FWIW, that new big box (ie ADN 42) is also appearing 'soon', and the suggested format for the included legacy-ish campaign is one core plus 42. You could probably have loads of fun in that new format (43?), considering a lot of staples from the datapacks are not available there.

>new format (43?)
I'm partial towards Core42 myself.

That price though, skyrocketed dunno why.

bump

Do you guys use your "binder fodder" cards for anything? Proxies, jank, meat damage prevention, etc.

I'm a big fan of jank - seeing if I can actually get a combo or interaction off, or get a card to work in a limited sense (i.e.: work it's meant to, even if that's only a very specific thing) is pretty nice

Often enough yeah, but then I like do to jank builds. You can often find weird but useful interactions from playing cards that aren't generally slotted. And as I like to say, today's jank can be tomorrow's power play.

Just looking at cards, seeing one you haven't played and going: "well today I'm playing this" can be liberating. Just some some good old desire to play things for themselves.

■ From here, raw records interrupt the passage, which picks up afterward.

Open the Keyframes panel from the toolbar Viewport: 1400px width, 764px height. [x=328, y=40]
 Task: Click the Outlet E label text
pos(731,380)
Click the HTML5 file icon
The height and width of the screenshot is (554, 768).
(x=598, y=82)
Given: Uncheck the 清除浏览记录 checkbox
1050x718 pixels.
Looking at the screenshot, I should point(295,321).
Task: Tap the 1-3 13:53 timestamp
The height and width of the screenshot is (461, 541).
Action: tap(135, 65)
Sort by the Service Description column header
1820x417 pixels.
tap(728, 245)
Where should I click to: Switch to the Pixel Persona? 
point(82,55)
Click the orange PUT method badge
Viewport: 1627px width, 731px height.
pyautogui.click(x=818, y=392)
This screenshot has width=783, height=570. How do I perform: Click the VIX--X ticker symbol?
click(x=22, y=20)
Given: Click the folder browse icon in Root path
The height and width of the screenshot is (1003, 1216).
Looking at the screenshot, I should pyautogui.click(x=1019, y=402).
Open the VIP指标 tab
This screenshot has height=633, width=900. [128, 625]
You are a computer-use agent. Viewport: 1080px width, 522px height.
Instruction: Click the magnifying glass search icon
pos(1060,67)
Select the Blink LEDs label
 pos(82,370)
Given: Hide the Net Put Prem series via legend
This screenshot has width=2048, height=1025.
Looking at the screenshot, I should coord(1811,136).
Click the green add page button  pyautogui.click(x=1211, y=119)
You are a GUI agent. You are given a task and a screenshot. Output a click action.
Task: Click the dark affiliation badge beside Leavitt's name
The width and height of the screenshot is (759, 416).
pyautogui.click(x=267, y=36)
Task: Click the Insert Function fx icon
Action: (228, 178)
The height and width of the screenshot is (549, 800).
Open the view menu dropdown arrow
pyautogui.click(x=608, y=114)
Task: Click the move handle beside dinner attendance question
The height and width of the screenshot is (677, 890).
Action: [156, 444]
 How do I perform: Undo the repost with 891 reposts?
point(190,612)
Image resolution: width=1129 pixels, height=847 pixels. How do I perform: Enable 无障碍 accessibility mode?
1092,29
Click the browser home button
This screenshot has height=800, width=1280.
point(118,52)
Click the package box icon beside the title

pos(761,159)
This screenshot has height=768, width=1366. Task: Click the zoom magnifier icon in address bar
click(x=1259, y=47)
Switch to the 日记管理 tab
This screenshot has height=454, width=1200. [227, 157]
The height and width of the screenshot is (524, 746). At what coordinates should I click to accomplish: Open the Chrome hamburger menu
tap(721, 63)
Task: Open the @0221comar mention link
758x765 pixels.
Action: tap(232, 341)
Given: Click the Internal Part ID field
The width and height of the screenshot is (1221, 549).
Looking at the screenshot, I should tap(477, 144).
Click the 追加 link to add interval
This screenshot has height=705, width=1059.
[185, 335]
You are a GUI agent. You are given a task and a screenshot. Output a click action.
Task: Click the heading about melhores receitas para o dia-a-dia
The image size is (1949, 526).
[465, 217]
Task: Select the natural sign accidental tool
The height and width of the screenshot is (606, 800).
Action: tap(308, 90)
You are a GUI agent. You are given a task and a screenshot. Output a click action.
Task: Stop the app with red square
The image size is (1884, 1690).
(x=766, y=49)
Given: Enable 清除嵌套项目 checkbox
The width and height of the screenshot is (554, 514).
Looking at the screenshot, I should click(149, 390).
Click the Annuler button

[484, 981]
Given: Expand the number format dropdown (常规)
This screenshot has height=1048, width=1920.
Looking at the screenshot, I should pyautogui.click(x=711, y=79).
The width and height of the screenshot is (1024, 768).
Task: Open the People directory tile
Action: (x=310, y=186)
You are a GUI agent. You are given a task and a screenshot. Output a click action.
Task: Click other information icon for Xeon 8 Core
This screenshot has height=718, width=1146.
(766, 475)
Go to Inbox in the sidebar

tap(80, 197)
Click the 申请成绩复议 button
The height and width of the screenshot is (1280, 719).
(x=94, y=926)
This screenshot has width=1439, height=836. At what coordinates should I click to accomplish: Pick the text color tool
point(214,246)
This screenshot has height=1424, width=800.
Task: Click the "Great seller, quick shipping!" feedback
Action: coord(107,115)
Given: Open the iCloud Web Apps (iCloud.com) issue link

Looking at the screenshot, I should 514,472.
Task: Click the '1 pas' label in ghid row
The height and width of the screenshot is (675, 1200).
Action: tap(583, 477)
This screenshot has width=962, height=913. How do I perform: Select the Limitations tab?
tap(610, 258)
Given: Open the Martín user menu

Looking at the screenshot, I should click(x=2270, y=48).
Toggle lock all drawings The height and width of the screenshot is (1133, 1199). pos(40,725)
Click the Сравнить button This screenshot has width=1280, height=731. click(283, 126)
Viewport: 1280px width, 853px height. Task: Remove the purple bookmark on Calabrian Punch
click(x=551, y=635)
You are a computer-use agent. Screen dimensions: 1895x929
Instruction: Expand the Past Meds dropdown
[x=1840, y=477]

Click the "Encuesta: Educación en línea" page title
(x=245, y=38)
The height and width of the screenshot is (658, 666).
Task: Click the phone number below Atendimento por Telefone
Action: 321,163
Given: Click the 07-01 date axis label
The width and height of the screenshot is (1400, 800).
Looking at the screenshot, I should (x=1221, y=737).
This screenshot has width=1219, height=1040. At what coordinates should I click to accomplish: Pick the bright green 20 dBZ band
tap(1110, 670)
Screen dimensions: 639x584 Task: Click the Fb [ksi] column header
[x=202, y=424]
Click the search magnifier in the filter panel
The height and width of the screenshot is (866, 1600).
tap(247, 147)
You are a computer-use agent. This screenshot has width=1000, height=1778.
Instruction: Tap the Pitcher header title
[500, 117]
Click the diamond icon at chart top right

Games I remember the fondest often come from jank builds.

The fuck, Monster Slayer was released?

Since we were talking Jackson, I was thinking Election Day (or I guess Audacity) + Preemptive Action actually make for a decent replacement solution in some Weyland decks.

Trash the agendas, refresh with a whole new HQ, put back the agendas into R&D without offering the runner the window-turn that overdrawing to be able to discard agendas to Archives normally would.

I think that idea got merit, but Election Day is so awkward man...

I like it in rush. No hanging on combo pieces, either you can use things *now*, or you trash and just get faster. It was actually a lifesaver in that stupid 45 cards GRNDL Government Takeover kill deck I played.

But you do have to weight your options.